Mary Mallon, the Irish woman who brought typhoid to New York

Irish Connections: In the early 1900s, a cook from Co Tyrone unwittingly spread the disease

Mary Mallon, aka  “Typhoid Mary”, pictred after being institutionalised on Brother Island in New York. She was  the first person identified as a carrier of typhoid bacilli in the US. Herself immune to the disease, she spread typhoid while working as a cook in the New York City area. Photograph: Getty Images

Mary Mallon, aka “Typhoid Mary”, pictred after being institutionalised on Brother Island in New York. She was the first person identified as a carrier of typhoid bacilli in the US. Herself immune to the disease, she spread typhoid while working as a cook in the New York City area. Photograph: Getty Images

 

One of the most distinctive buildings in the town of Mamaroneck, in New York State’s Westchester County, is a roadside building with a pagoda-style copper roof, oxidised to a dramatic green. A local landmark, it features on the national register of historic places.
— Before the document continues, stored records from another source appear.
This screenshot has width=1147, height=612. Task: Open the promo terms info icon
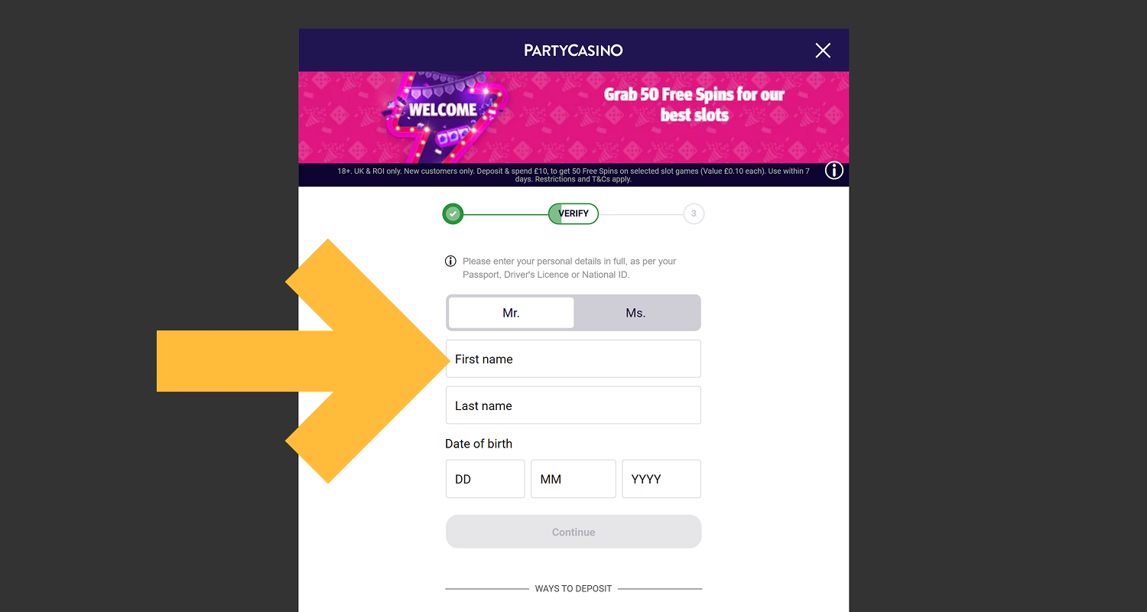coord(833,171)
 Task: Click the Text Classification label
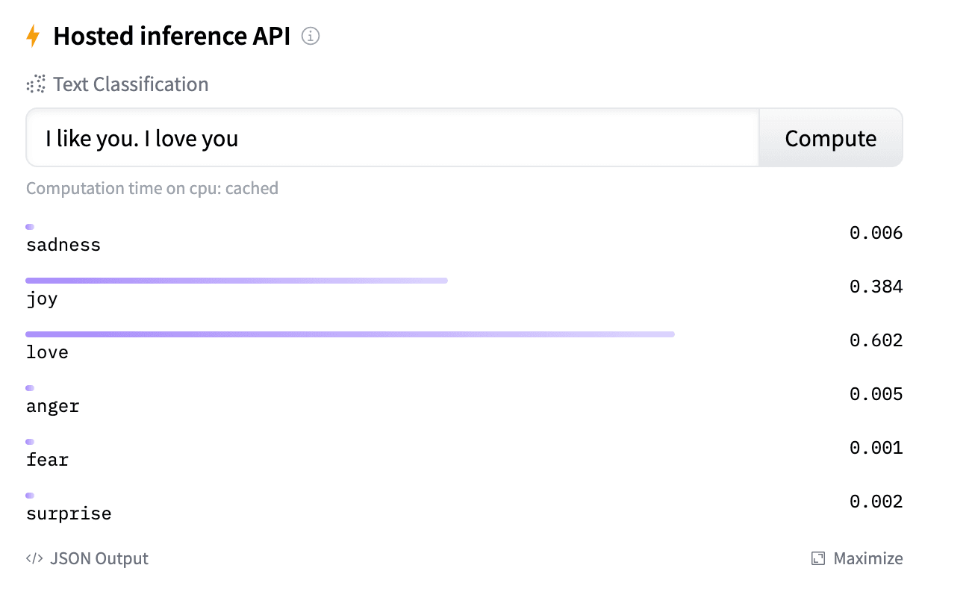(131, 84)
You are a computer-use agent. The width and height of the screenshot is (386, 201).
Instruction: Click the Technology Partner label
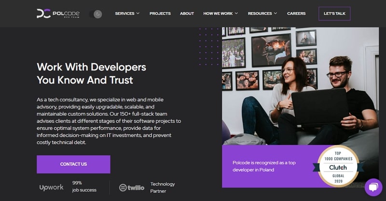pyautogui.click(x=163, y=188)
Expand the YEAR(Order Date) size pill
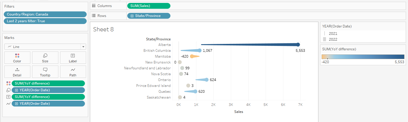This screenshot has width=408, height=122. click(17, 90)
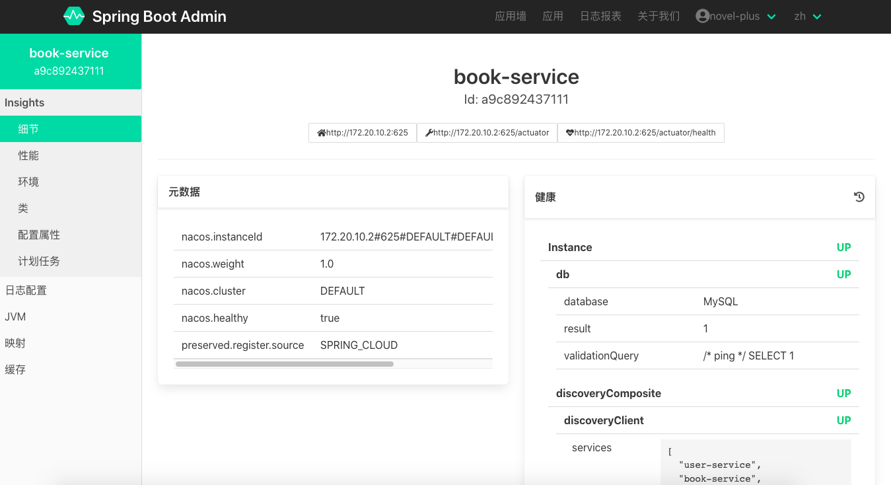The image size is (891, 485).
Task: Select 关于我们 in the navigation bar
Action: point(659,16)
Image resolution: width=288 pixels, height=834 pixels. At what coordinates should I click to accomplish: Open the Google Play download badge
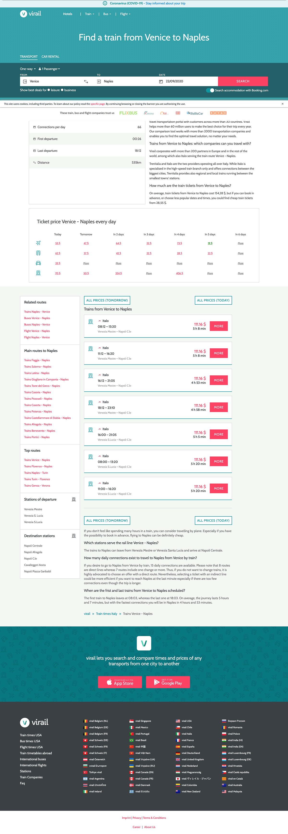click(168, 682)
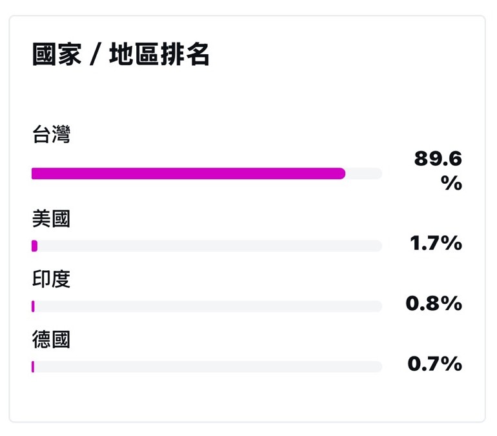Image resolution: width=497 pixels, height=436 pixels.
Task: Click the word 國家 in the heading
Action: (x=57, y=55)
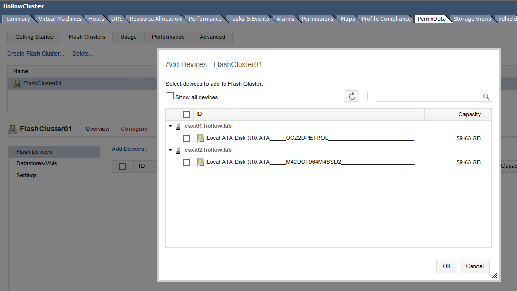
Task: Cancel the Add Devices dialog
Action: click(x=474, y=266)

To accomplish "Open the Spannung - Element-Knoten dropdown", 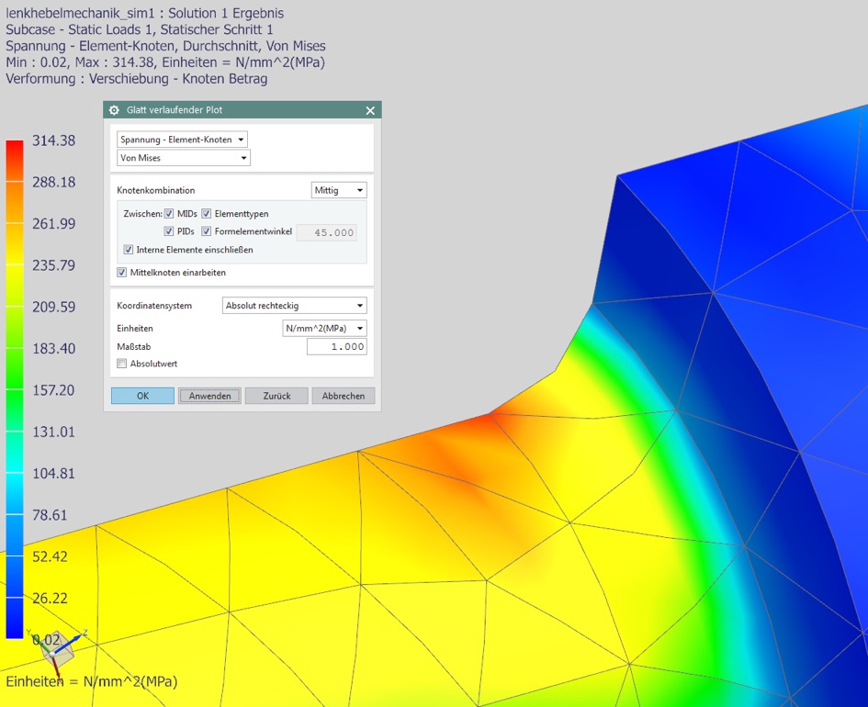I will point(183,140).
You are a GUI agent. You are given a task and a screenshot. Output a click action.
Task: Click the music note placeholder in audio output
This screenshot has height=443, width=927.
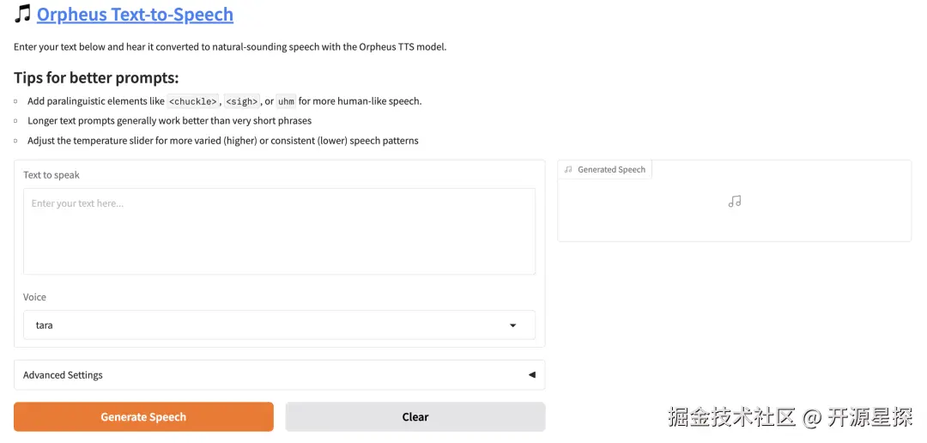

The building is the home of Walter’s Hot Dogs, which has been purveying award-winning hot dogs to the US since the 1920s. The stand also sells New England clam chowder and a newly created dessert confection by the name of funnel fries – sticks of deep-fried cake dough topped with powdered sugar – which sounds as though it should be filed somewhere between “danged delectable” and “downright dangerous”.

Walter’s is a light-hearted, all-American business and the town of Mamaroneck (pronounced Ma-mar-oneck), just 18 miles from Manhattan but situated in a picturesque location on Long Island Sound, is a highly desirable place to live. But it also has a rather more sinister food-related history.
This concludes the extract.